Intro to SQL

Plan

Creating & populating a database
Building a query
Filtering
Querying multiple tables

Database

A set of related information.

Phone books: a database?

It contains formated information
Information is indexed
It's possible to find a piece of information (phone number, address) from a name

Phone book: a bad database!

Time consuming: it contains a large number of entries
Indexed by last/first names
Once it's printed, there is no more updates

Hierarchical database system

Network database system

Relational model

Terminology

Entity

Something of interest to the database user community. Examples include customers, parts, geographic locations, etc.

Column

An individual piece of data stored in a table.

Row

A set of columns that together completely describe an entity or some action on an entity. Also called a record or a tuple.

Table

A set of rows, held either in memory (nonpersistent) or on permanent storage (persistent).

Result set

Another name for a nonpersistent table, generally the result of an SQL query.

Primary key

One or more columns that can be used as a unique identifier for each row in a table.

Foreign key

One or more columns that can be used together to identify a single row in another table.

SQL

Chamberlin and Boyce (IBM) in the early 1970s
Initialy called SEQUEL

SQL statements

Schema statement to define the data structures stored in the database
Data statement to manipulate the data
Transaction statement to begin, end, and roll back transactions

A progamming language

Nonprocedural
Dependant to other environments

Setup an environment

A server

From your laptop!

Or in the cloud

Cloud9

Connect

Create a workspace

Presentation of C9

Setup PostgreSQL

Copy this code in the CLI

$ sudo service postgresql start
$ sudo sudo -u postgres psql

First interaction

Try it!

-- Get the current date
SELECT CURRENT_DATE;
/**
 *     date    
 * ------------
 *  2016-02-16
 * (1 row)
 */

How to work with C9

Create a new folder sql in your File exporer
Inside this folder create a first script 01-awesome-name.sql
Edit this file in the IDE
SELECT CURRENT_DATE;
Save: cmd + s or ctrl + s or File > Save
Run the script from the CLI, in psql
\i sql/01-awesome-name.sql

How to work: result

Help

Open PSQL

$ sudo sudo -u postgres psql

Run a script

postgres=# \i PATH/to-script.sql

Close the client PSQL

postgres=# \q

The types

One rule

All the values of a column have to be of the same type

Types, types, types

boolean
character varying [ (n) ]
text
date
integer
double precision
...

PostgreSQL data types

Please meet Sheets

I want to store some information about the students of GA

I create my first table Student

How do I describe a student?

First name
Last name
Email
Age
...

I create my first table Student

Now we can insert some rows

Let's integrate the cities

Let's integrate the classes

How to link Students and Cities?

A Student has only one City

SQL Constraint

Pattern A

Add a Foreign Key in the Student table referring to the City table

SQL Constraint

Pattern A

Create Primary keys in all the tables
Create a Foreign key in the Student table

SQL Constraint

Pattern A

SQL Constraint

Pattern A

How to link Students and Classes?
★ ★ ★ ★ ★
» **Set tasks**
**a.** Reproduce the part of the Intro to SQL page that opens with the words containing "Something of interest" and ends with "or a tuple.".
**b.** Write the next stretch of the Intro to SQL page, carrying on from its final words.
The lines that come after the Intro to SQL page aren't needed.
★ ★ ★ ★ ★
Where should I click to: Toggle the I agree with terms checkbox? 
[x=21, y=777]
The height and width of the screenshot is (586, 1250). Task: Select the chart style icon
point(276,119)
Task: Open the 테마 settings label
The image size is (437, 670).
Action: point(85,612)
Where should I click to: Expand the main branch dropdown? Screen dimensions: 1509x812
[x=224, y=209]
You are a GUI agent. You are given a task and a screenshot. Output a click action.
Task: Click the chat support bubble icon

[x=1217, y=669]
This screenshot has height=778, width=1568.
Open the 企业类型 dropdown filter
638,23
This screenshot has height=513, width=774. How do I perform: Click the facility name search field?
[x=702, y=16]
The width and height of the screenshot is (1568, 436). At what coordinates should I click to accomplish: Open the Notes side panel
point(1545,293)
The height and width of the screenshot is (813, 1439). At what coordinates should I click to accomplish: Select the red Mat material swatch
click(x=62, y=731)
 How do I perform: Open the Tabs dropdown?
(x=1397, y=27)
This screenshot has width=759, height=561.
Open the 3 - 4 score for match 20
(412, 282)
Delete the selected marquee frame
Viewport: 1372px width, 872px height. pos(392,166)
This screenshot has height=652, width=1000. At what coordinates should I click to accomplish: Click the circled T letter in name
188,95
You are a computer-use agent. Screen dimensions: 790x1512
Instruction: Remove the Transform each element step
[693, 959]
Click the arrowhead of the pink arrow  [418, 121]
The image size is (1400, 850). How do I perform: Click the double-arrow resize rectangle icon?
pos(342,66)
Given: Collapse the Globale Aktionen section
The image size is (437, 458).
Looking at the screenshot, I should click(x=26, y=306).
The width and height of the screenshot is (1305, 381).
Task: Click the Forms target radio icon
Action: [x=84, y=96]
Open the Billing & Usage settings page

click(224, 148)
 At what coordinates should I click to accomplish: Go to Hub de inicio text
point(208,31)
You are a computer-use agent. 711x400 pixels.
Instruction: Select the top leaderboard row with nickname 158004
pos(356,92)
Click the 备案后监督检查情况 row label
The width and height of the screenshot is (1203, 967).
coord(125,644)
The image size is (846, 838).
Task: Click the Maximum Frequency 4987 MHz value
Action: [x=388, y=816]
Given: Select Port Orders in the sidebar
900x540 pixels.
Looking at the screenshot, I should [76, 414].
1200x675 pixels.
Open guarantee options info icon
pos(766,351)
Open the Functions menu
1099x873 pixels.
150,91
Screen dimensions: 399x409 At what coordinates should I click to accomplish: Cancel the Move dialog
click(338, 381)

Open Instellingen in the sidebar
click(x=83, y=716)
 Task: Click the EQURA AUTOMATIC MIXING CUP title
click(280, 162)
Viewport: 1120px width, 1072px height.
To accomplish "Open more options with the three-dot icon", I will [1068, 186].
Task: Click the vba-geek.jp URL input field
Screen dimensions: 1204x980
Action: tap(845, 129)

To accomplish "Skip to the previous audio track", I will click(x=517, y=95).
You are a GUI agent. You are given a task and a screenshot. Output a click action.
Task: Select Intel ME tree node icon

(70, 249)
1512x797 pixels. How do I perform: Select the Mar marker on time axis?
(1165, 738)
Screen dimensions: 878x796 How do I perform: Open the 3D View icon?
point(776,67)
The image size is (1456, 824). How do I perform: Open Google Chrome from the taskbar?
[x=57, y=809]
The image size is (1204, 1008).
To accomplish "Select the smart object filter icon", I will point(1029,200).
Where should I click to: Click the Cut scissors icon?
★ ★ ★ ★ ★
» **The replies**
**a.**
Something of interest to the database user community. Examples include customers, parts, geographic locations, etc.

Column

An individual piece of data stored in a table.

Row

A set of columns that together completely describe an entity or some action on an entity. Also called a record or a tuple.

**b.**
A Student has one or many Classes

SQL Constraint

Pattern B

Create a pivot table with 2 Foreign Keys referring to Student table and to Class table

The Foreign key couple is in fact the Primary key of this pivot table

SQL Constraint

Pattern A

STOP EXCEL

All about the queries

Query sample

-- Sample query
select o.order_id "Order ID", count(distinct i.id) "Quantity" from orders o inner join items i on o.order_id = i.order_id where o.delivered_at is not null and not i.is_sample group by o.order_id order by 1 desc limit 100;

Please, indent

-- Indented sample query
SELECT
    o.order_id           AS "Order ID",
    COUNT(DISTINCT i.id) AS "Quantity"
FROM
    orders o
INNER JOIN
    items i
        ON o.order_id = i.order_id
WHERE
    o.delivered_at IS NOT NULL AND NOT i.is_sample
GROUP BY
    o.order_id
ORDER BY o.created_at DESC
LIMIT 100;

Not only for you, but also for everyone else!

Query 1

Create a table

-- Create table query
DROP TABLE IF EXISTS student;
CREATE TABLE student (
    id SERIAL PRIMARY KEY,
    first_name VARCHAR(255),
    last_name VARCHAR(255),
    email VARCHAR(255),
    age INTEGER
);

Documentation

Query 2

Insert some columns

-- Insert rows
INSERT INTO student (
    first_name,
    last_name,
    email,
    age
) VALUES (
    'Leo',
    'Di Caprio',
    'leo@gmail.com',
    40
), (
    'Angelina',
    'Joli',
    'angi@gmail.com',
    42
);

Documentation

Query 3

Retrieve your data

-- Select rows
SELECT
    id,
    first_name,
    last_name
FROM
    student
LIMIT 10;

Documentation

Your turn!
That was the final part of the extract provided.